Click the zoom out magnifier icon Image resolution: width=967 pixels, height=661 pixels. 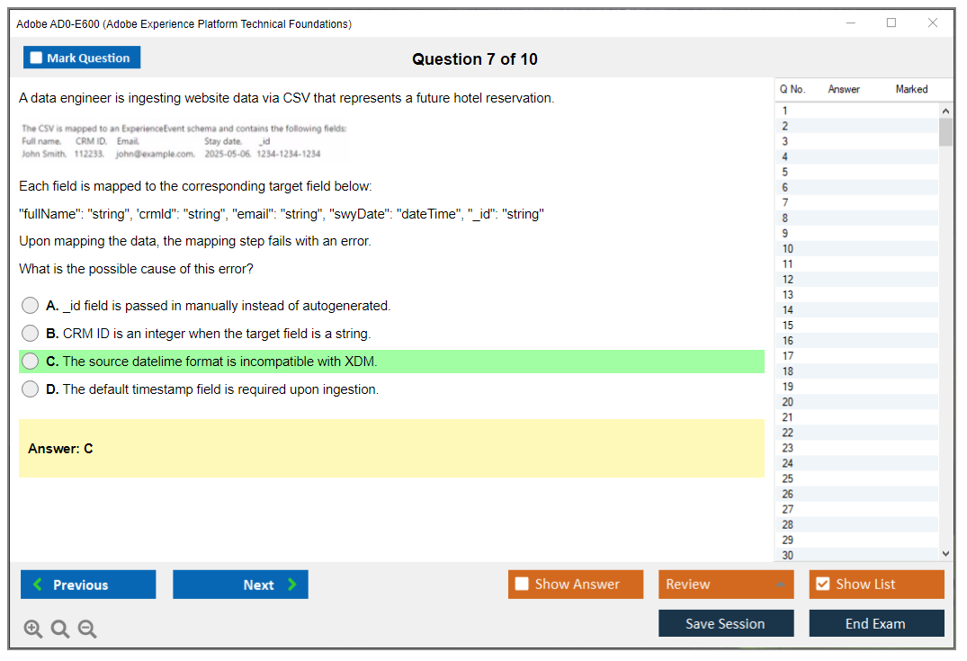87,630
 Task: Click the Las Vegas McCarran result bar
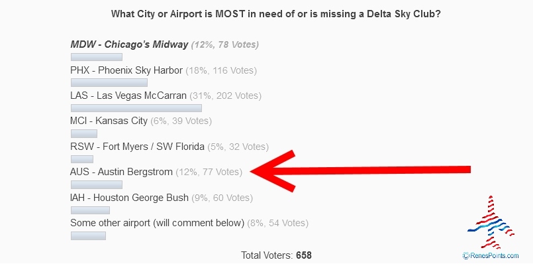[136, 108]
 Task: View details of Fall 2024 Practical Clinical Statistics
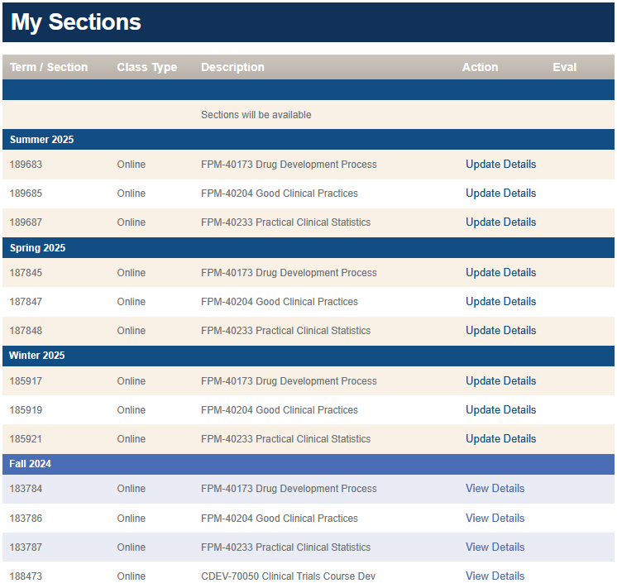coord(495,547)
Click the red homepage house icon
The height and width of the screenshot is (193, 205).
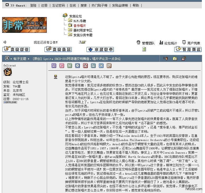tap(85, 66)
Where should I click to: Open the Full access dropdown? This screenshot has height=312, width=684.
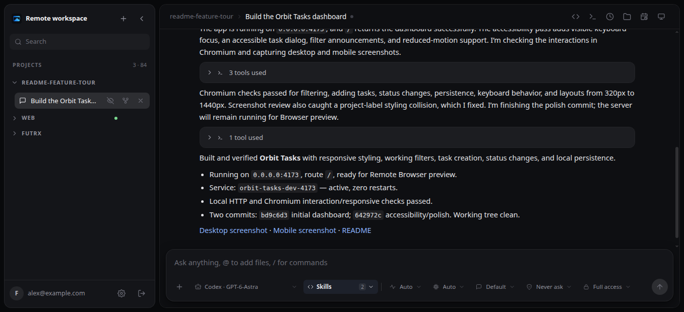point(607,287)
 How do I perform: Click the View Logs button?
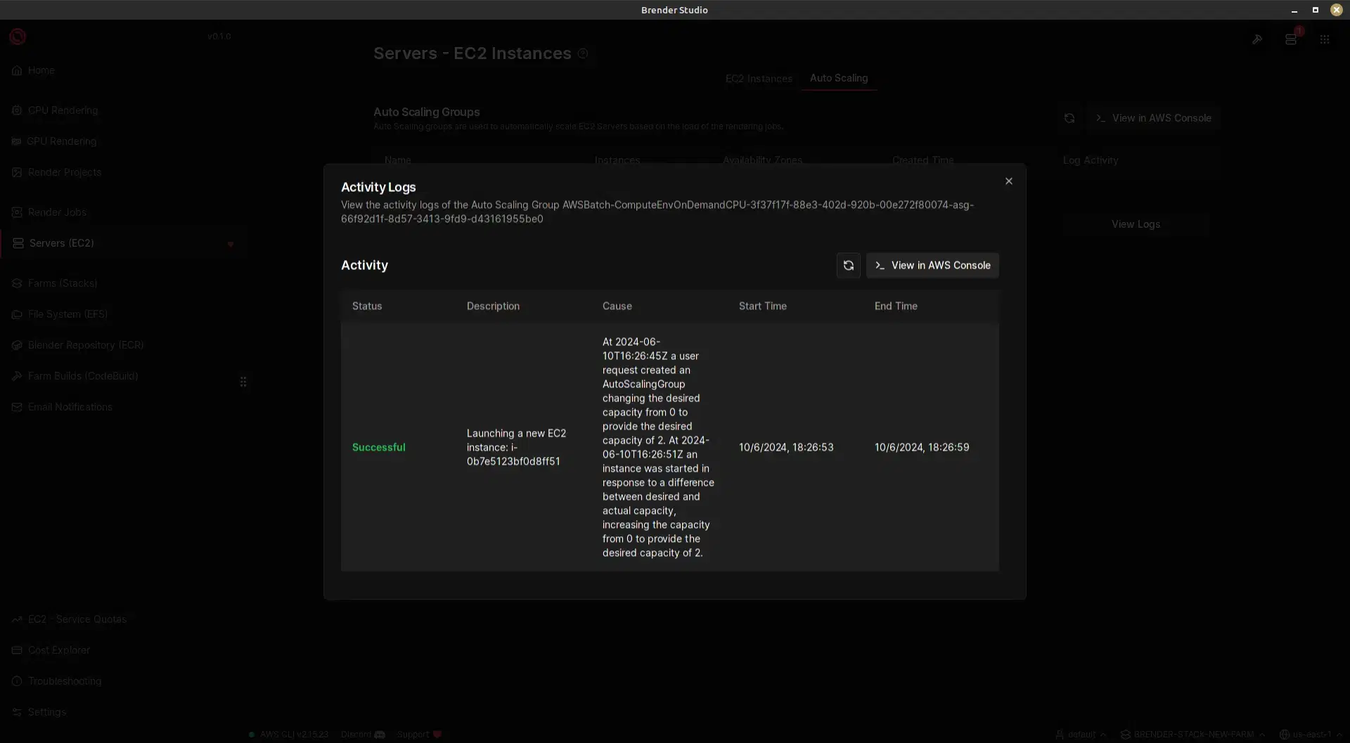tap(1135, 224)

Work to do:
Switch "button" to "control" in the stretch of data from the line containing "Task: Click the" through the end of the data, and give those lines again with nothing else altered. Leave the pictures out.

Output of the exercise:
 Task: Click the Las Vegas McCarran result bar
[136, 108]
 Task: View details of Fall 2024 Practical Clinical Statistics
coord(495,547)
Click the red homepage house icon
The height and width of the screenshot is (193, 205).
tap(85, 66)
Where should I click to: Open the Full access dropdown? This screenshot has height=312, width=684.
point(607,287)
 How do I perform: Click the View Logs control?
tap(1135, 224)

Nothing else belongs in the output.